Thérèse Lamoureux est venue s’installer à Saint-Bruno-de-Montarville en 1981. Dès lors, elle a fait partie du Cercle de fermières, du Club de l’âge d’or et de la chorale. Elle a également joué à la pétanque et aux quilles. Très manuelle, elle a fait de la courtepointe, du tricot, de la broderie japonaise. Des pièces ornent notamment les murs de la maison. Son chanteur préféré est Michel Louvain. Durant la journée, elle s’occupe avec des grilles de mots cachés et regarde la télévision, les téléromans d’époque qui repassent aux canaux spécialisés, comme Cormoran et Les belles histoires des pays d’en haut, sur ICI ARTV. Et elle lit. Beaucoup. Lorsqu’elle ferme l’écran, elle se plonge dans ses romans, parfois jusqu’à 2 ou 3 h de la nuit. 

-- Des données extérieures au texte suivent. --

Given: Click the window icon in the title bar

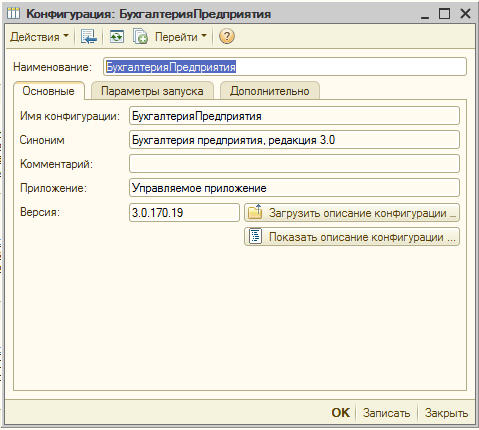Looking at the screenshot, I should pos(14,14).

À 75 ans, elle a perdu son mari, le père de ses enfants. Il était âgé de 81 ans. Ensemble, ils ont voyagé en Afrique à plusieurs reprises pour visiter l’une de leurs filles, mariée à un Gabonais. Ils ont aussi visité la Suisse et les États-Unis. « J’ai eu une belle vie. Tout au long de notre union, mon mari m’a gâtée. Il a été bon pour moi et faisait tout dans la maison. Parfois, je rêve à lui. »

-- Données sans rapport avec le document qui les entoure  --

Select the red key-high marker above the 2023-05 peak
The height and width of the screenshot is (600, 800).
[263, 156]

Ses plus beaux souvenirs liés à sa jeunesse remontent à l’époque où tous les membres de la famille – et ils étaient nombreux – se réunissaient les dimanches pour préparer le repas ou pour faire des pique-niques. Ce qui devait donner ce genre de scène, évoquée par Claude Léveillé: « Tu t’rappelles le dimanche? Autour d’la table, Ça riait, discutait, Pendant qu’maman nous servait. »

Thérèse Lamoureux est fière de ses enfants, sa famille, et d’être encore en santé. Elle souhaiterait que les gens se souviennent d’elle comme d’une femme de bonne humeur, souriante et qui aimait beaucoup danser.